• [TASK STATEMENT]: Edit the lines below so that "Find the location of" becomes "Locate" everywhere it occurs, and leave everything else unchanged.

Stored dataset items
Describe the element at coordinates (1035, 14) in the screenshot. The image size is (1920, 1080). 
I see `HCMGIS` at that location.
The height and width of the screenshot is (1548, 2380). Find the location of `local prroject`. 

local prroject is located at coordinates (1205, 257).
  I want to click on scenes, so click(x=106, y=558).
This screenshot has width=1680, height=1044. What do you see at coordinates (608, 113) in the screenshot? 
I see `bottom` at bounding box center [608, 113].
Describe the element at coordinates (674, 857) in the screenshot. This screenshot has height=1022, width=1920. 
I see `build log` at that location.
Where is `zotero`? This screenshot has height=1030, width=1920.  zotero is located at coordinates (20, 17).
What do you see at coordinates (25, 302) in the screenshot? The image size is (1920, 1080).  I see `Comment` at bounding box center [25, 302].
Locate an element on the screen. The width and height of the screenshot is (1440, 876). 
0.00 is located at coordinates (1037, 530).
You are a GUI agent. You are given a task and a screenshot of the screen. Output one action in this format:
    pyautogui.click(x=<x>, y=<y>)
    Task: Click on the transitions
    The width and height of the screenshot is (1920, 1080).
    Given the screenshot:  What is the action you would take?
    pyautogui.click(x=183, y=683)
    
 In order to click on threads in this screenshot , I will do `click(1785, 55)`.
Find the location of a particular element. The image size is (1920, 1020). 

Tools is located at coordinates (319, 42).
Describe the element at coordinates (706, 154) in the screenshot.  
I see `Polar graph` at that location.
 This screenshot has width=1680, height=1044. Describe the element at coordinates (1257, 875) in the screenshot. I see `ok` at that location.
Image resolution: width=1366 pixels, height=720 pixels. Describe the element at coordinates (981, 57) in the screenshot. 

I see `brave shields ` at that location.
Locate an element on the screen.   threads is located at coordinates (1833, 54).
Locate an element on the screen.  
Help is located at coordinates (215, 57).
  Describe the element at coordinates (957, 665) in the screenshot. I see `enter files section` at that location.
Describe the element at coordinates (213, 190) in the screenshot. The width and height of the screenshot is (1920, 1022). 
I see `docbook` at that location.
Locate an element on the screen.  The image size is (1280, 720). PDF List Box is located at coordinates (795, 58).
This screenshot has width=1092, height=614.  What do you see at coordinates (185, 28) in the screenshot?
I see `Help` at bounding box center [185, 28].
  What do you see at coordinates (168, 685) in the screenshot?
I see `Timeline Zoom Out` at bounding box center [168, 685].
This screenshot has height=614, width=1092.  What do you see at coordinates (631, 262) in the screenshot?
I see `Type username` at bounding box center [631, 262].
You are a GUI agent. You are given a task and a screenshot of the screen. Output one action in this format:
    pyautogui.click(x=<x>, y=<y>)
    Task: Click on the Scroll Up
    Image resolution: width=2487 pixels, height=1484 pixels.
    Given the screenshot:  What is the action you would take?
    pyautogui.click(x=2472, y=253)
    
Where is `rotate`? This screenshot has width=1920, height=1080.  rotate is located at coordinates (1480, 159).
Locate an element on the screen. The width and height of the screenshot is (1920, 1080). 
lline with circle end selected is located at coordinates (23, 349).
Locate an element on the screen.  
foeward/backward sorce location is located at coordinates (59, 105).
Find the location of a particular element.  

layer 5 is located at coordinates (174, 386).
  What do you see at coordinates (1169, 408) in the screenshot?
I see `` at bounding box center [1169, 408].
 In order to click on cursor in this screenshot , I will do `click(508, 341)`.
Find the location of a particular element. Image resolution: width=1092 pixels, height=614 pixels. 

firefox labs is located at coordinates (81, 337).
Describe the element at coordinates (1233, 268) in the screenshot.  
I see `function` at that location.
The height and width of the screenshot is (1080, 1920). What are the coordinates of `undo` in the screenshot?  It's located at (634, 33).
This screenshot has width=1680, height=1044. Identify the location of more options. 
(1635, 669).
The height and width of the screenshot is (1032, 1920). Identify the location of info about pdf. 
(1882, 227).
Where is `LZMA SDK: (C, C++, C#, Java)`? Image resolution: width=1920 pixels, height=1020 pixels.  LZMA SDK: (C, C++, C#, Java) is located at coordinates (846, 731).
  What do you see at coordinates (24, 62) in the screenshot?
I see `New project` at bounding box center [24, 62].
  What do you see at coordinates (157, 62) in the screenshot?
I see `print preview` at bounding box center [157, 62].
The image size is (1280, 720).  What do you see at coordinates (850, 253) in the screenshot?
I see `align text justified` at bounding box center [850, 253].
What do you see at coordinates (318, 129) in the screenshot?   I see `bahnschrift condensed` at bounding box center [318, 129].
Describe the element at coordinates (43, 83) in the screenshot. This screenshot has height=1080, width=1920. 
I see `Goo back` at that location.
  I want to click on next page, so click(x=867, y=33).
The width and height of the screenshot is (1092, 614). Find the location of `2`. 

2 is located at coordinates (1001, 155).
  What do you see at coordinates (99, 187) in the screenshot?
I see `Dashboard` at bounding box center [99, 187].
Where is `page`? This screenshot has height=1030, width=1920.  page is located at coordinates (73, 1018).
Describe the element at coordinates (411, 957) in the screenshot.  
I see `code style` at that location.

• [TASK ANSWER]:
Describe the element at coordinates (1035, 14) in the screenshot. The image size is (1920, 1080). 
I see `HCMGIS` at that location.
The height and width of the screenshot is (1548, 2380). Locate `local prroject`. 

local prroject is located at coordinates (1205, 257).
  I want to click on scenes, so click(x=106, y=558).
This screenshot has width=1680, height=1044. What do you see at coordinates (608, 113) in the screenshot? 
I see `bottom` at bounding box center [608, 113].
Describe the element at coordinates (674, 857) in the screenshot. This screenshot has height=1022, width=1920. 
I see `build log` at that location.
Where is `zotero`? This screenshot has height=1030, width=1920.  zotero is located at coordinates (20, 17).
What do you see at coordinates (25, 302) in the screenshot? The image size is (1920, 1080).  I see `Comment` at bounding box center [25, 302].
Locate an element on the screen. The width and height of the screenshot is (1440, 876). 
0.00 is located at coordinates (1037, 530).
You are a GUI agent. You are given a task and a screenshot of the screen. Output one action in this format:
    pyautogui.click(x=<x>, y=<y>)
    Task: Click on the transitions
    The width and height of the screenshot is (1920, 1080).
    Given the screenshot:  What is the action you would take?
    pyautogui.click(x=183, y=683)
    
 In order to click on threads in this screenshot , I will do `click(1785, 55)`.
Locate a particular element. The image size is (1920, 1020). 

Tools is located at coordinates (319, 42).
Describe the element at coordinates (706, 154) in the screenshot.  
I see `Polar graph` at that location.
 This screenshot has width=1680, height=1044. Describe the element at coordinates (1257, 875) in the screenshot. I see `ok` at that location.
Image resolution: width=1366 pixels, height=720 pixels. Describe the element at coordinates (981, 57) in the screenshot. 

I see `brave shields ` at that location.
Locate an element on the screen.   threads is located at coordinates (1833, 54).
Locate an element on the screen.  
Help is located at coordinates (215, 57).
  Describe the element at coordinates (957, 665) in the screenshot. I see `enter files section` at that location.
Describe the element at coordinates (213, 190) in the screenshot. The width and height of the screenshot is (1920, 1022). 
I see `docbook` at that location.
Locate an element on the screen.  The image size is (1280, 720). PDF List Box is located at coordinates (795, 58).
This screenshot has width=1092, height=614.  What do you see at coordinates (185, 28) in the screenshot?
I see `Help` at bounding box center [185, 28].
  What do you see at coordinates (168, 685) in the screenshot?
I see `Timeline Zoom Out` at bounding box center [168, 685].
This screenshot has height=614, width=1092.  What do you see at coordinates (631, 262) in the screenshot?
I see `Type username` at bounding box center [631, 262].
You are a GUI agent. You are given a task and a screenshot of the screen. Output one action in this format:
    pyautogui.click(x=<x>, y=<y>)
    Task: Click on the Scroll Up
    Image resolution: width=2487 pixels, height=1484 pixels.
    Given the screenshot:  What is the action you would take?
    pyautogui.click(x=2472, y=253)
    
Where is `rotate`? This screenshot has width=1920, height=1080.  rotate is located at coordinates (1480, 159).
Locate an element on the screen. The width and height of the screenshot is (1920, 1080). 
lline with circle end selected is located at coordinates (23, 349).
Locate an element on the screen.  
foeward/backward sorce location is located at coordinates (59, 105).
Locate a particular element.  

layer 5 is located at coordinates (174, 386).
  What do you see at coordinates (1169, 408) in the screenshot?
I see `` at bounding box center [1169, 408].
 In order to click on cursor in this screenshot , I will do `click(508, 341)`.
Locate a particular element. Image resolution: width=1092 pixels, height=614 pixels. 

firefox labs is located at coordinates (81, 337).
Describe the element at coordinates (1233, 268) in the screenshot.  
I see `function` at that location.
The height and width of the screenshot is (1080, 1920). What are the coordinates of `undo` in the screenshot?  It's located at (634, 33).
This screenshot has width=1680, height=1044. Identify the location of more options. 
(1635, 669).
The height and width of the screenshot is (1032, 1920). Identify the location of info about pdf. 
(1882, 227).
Where is `LZMA SDK: (C, C++, C#, Java)`? Image resolution: width=1920 pixels, height=1020 pixels.  LZMA SDK: (C, C++, C#, Java) is located at coordinates (846, 731).
  What do you see at coordinates (24, 62) in the screenshot?
I see `New project` at bounding box center [24, 62].
  What do you see at coordinates (157, 62) in the screenshot?
I see `print preview` at bounding box center [157, 62].
The image size is (1280, 720).  What do you see at coordinates (850, 253) in the screenshot?
I see `align text justified` at bounding box center [850, 253].
What do you see at coordinates (318, 129) in the screenshot?   I see `bahnschrift condensed` at bounding box center [318, 129].
Describe the element at coordinates (43, 83) in the screenshot. This screenshot has height=1080, width=1920. 
I see `Goo back` at that location.
  I want to click on next page, so click(x=867, y=33).
The width and height of the screenshot is (1092, 614). Locate `2`. 

2 is located at coordinates (1001, 155).
  What do you see at coordinates (99, 187) in the screenshot?
I see `Dashboard` at bounding box center [99, 187].
Where is `page`? This screenshot has height=1030, width=1920.  page is located at coordinates (73, 1018).
Describe the element at coordinates (411, 957) in the screenshot.  
I see `code style` at that location.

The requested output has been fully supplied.